Radié de la liste électorale le 4 juin 2025, Thiam se rabat donc sur l'ONU dans l'espoir d'obtenir un soutien international. Sauf qu'il ignore le mode de fonctionnement du comité des droits de l'Homme de l'ONU. Mais cette initiative, aussi symbolique soit-elle, risque de n’être qu’un geste de protestation sans réel effet immédiat.
Un organe international… mais à la temporalité redoutable
Le Comité des droits de l’Homme de l’ONU, créé suite à l’adoption du Pacte international relatif aux droits civils et politiques en 1966 (entré en vigueur en 1976), est chargé de veiller au respect des droits civils et politiques garantis par ce Pacte. Il se compose de 18 experts indépendants, élus par les États-parties pour des mandats de quatre ans et compte en son sein quatre membres africains, dont l’Égyptienne Wafaa Ashraf Moharram Bassim, Vice-Présidente du comité.
La Côte d’Ivoire, devenue partie au Pacte en 1992, a également ratifié le Protocole facultatif n°1 en 1997, autorisant ainsi ses ressortissants à saisir le Comité. Mais les procédures sont longues : l’examen d’une communication individuelle débute seulement après un délai de six mois, temps accordé à l’État concerné pour fournir ses observations. Autant dire que dans le cas Thiam, le Comité ne se penchera pas sur le fond du dossier avant, au mieux, la fin de l’année 2025 — soit après la présidentielle.
Une action plus politique que juridique ?
Cette saisine du Comité pourrait apparaître comme une ultime carte jouée par le PDCI-RDA. Mais dans les faits, il s’agit d’un recours non contraignant, émis devant une instance non juridictionnelle. Le Comité n’a ni pouvoir de sanction ni effet suspensif. Il peut seulement constater les violations et adresser des recommandations aux États-parties. L’affaire évoque d’ailleurs un cas précédent d’un Ivoirien : celui de M. Zébié Aka Bi, qui, en 2000, avait saisi le Comité, après avoir été exclu des élections. Sa plainte fut déclarée irrecevable pour défaut de démonstration de sa qualité de victime. Un rappel que la recevabilité d’une requête devant le Comité est soumise à des conditions strictes, notamment l’épuisement des recours internes et la démonstration claire d’un préjudice personnel.

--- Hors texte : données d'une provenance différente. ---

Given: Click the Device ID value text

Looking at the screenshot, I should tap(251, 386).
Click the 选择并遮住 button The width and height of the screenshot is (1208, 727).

Une stratégie aux limites connues
En agissant ainsi, le PDCIRDA tente de se victimiser en vue de mobiliser la communauté internationale. Pourtant, les chancelleries internationales, déjà présentes en territoire ivoirien, sont bien informées des turpitudes de Tidjane Thiam, qui a renoncé tardivement à sa nationalité française, alors que rien ne l'empêchait de le faire plus tôt.
Mais en choisissant un canal diplomatique aux effets différés et limités, le parti prend le risque de se heurter à l’indifférence pragmatique du calendrier électoral. Pire, l’opinion pourrait y voir une posture sans suite concrète. Le dépôt de cette requête ne suspend aucune décision administrative ou judiciaire en Côte d’Ivoire et n’ouvre aucune voie de réintégration immédiate dans le processus électoral.
Une bataille d’image avant tout ?
À quelques mois d’une élection majeure, la démarche de Tidjane Thiam s’inscrit dans une logique de mobilisation symbolique. Il s’agit moins d’un véritable recours juridique que d’un acte politique destiné à marquer l’opinion nationale et internationale. Mais au regard du fonctionnement du Comité, le pari ressemble fort à un coup d’épée dans l’eau : le PDCI-RDA dénonce une injustice, mais sans outil effectif pour la corriger dans les délais impartis. À défaut de peser sur l’élection d’octobre, cette démarche servira peut-être à faire diversion pour berner les militants du PDCI-RDA sur une supposée capacité de son président à mettre la pression sur le président Alassane Ouattara. En attendant, le chronomètre tourne, et les règles du jeu demeurent inchangées.